(Task input)
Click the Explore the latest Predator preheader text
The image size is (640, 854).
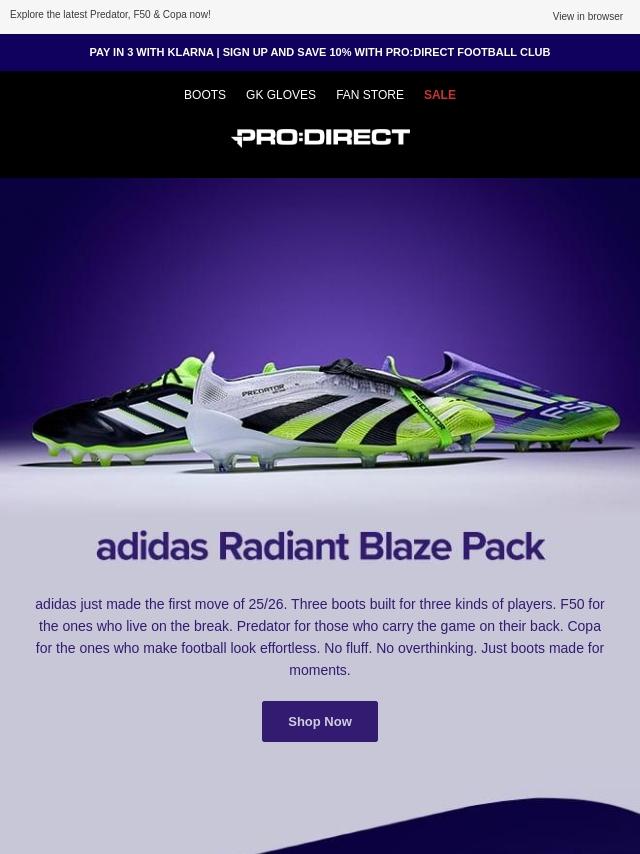tap(110, 15)
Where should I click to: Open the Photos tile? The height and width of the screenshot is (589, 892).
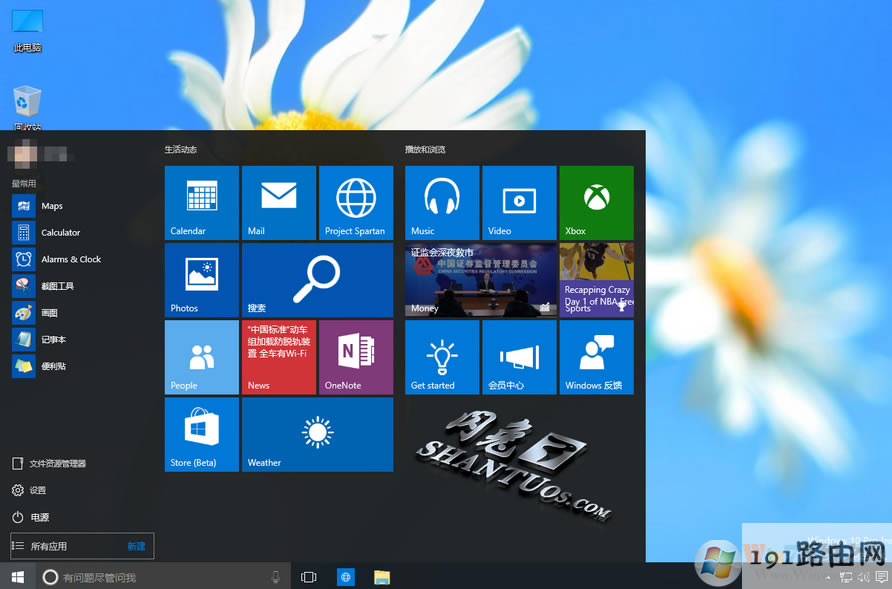click(x=201, y=280)
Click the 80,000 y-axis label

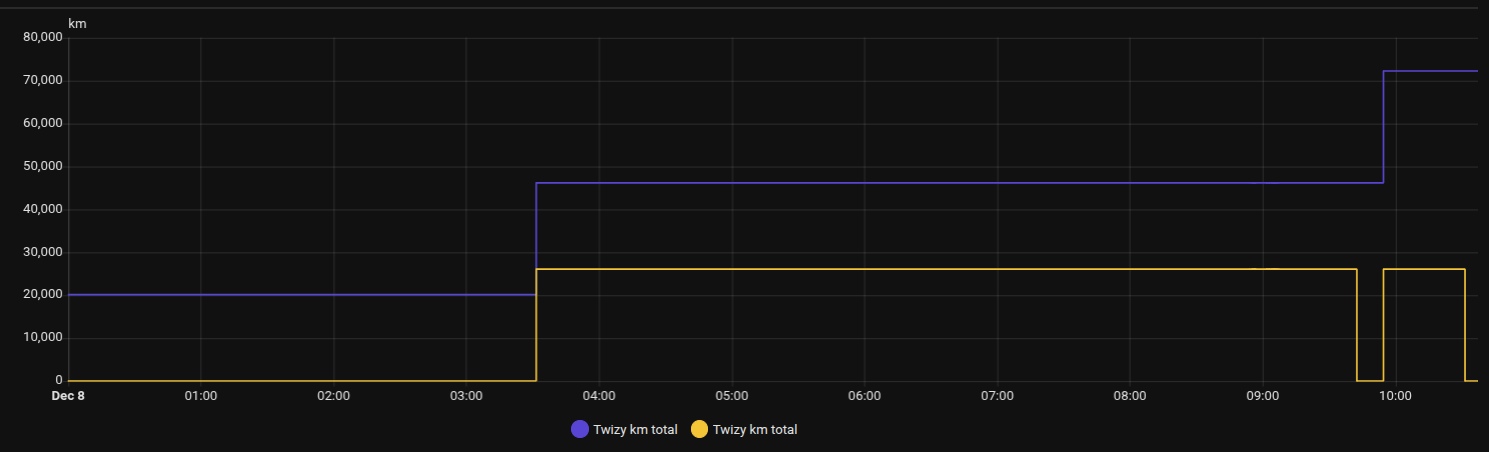pyautogui.click(x=42, y=37)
(End Task input)
**Assignment**
Exactly as they stand, the entries must be written out again, pictures excluded.

**Solution**
Click the Explore the latest Predator preheader text
The image size is (640, 854).
tap(110, 15)
Where should I click to: Open the Photos tile? The height and width of the screenshot is (589, 892).
click(x=201, y=280)
Click the 80,000 y-axis label

pyautogui.click(x=42, y=37)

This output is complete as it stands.